• [Exercise aim]:
Reproduce precisely the lines of the material below from the line containing "Open the related items menu" up to and including its last line. Pictures must not be copied.
((
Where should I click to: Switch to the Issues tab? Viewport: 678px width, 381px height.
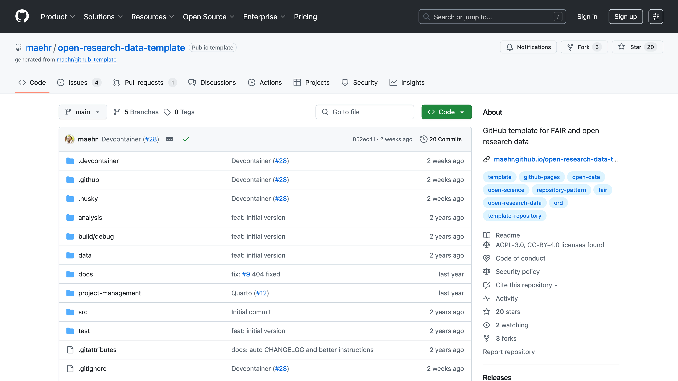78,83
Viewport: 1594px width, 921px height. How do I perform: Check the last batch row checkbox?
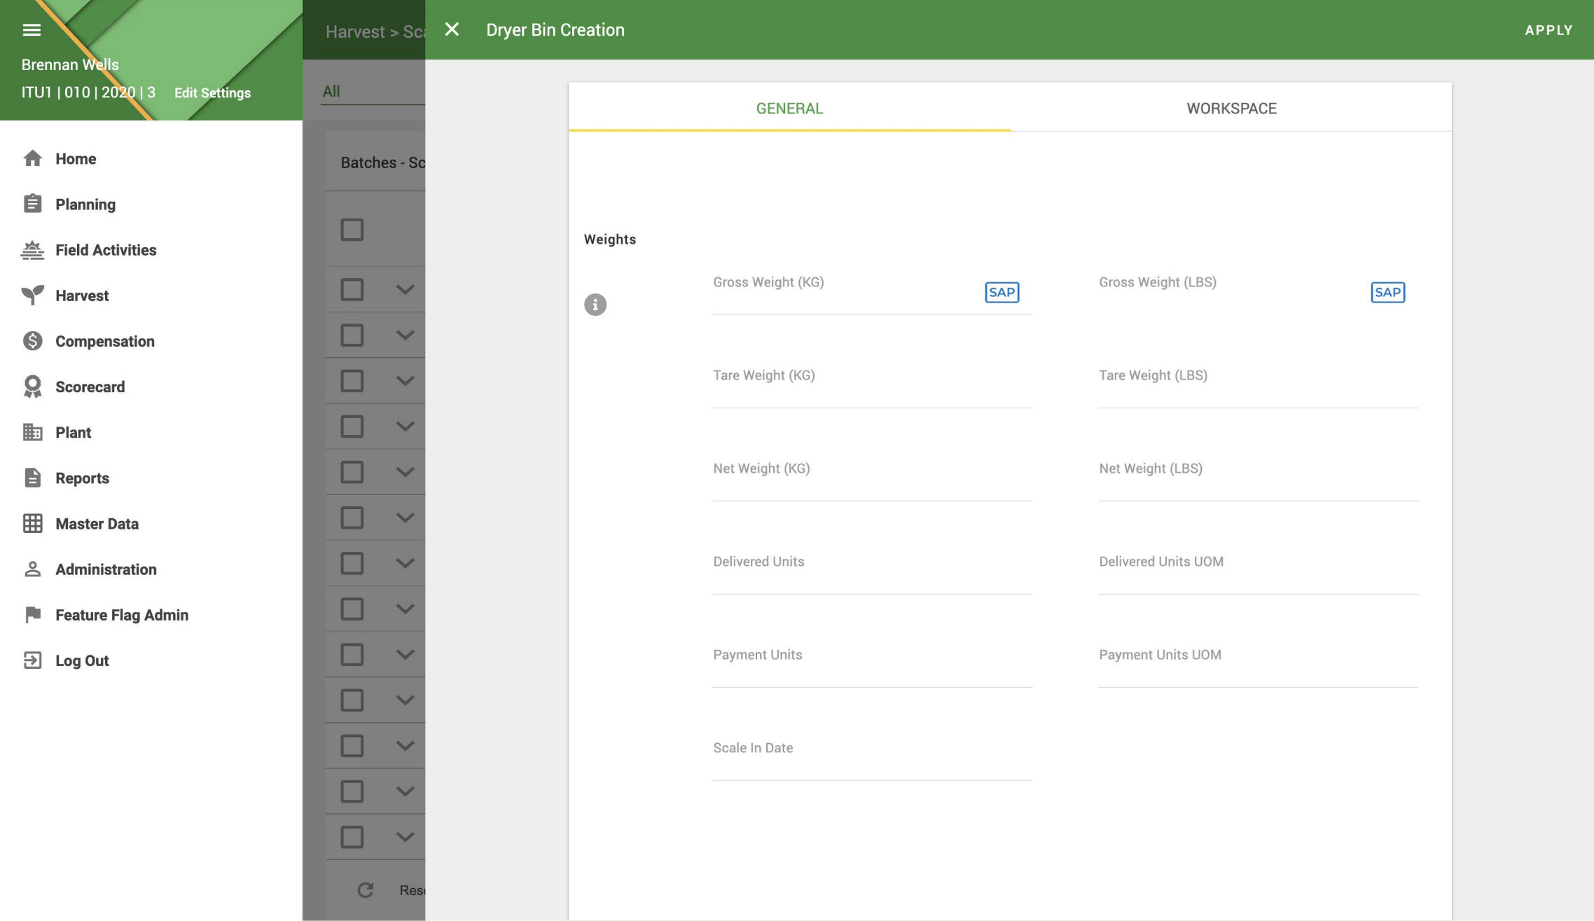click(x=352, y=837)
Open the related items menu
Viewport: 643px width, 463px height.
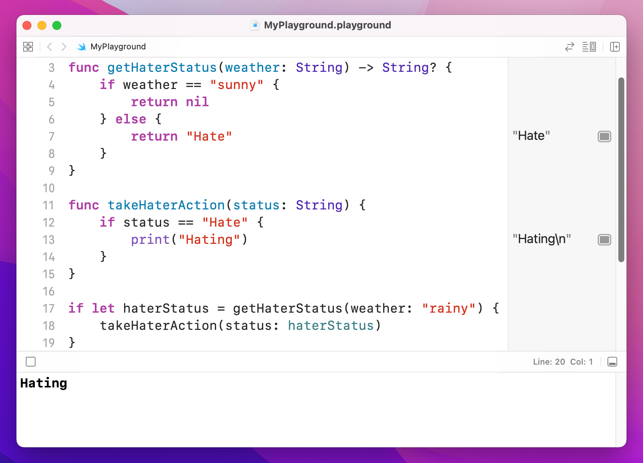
))
• [Worked solution]:
Open the related items menu
Viewport: 643px width, 463px height.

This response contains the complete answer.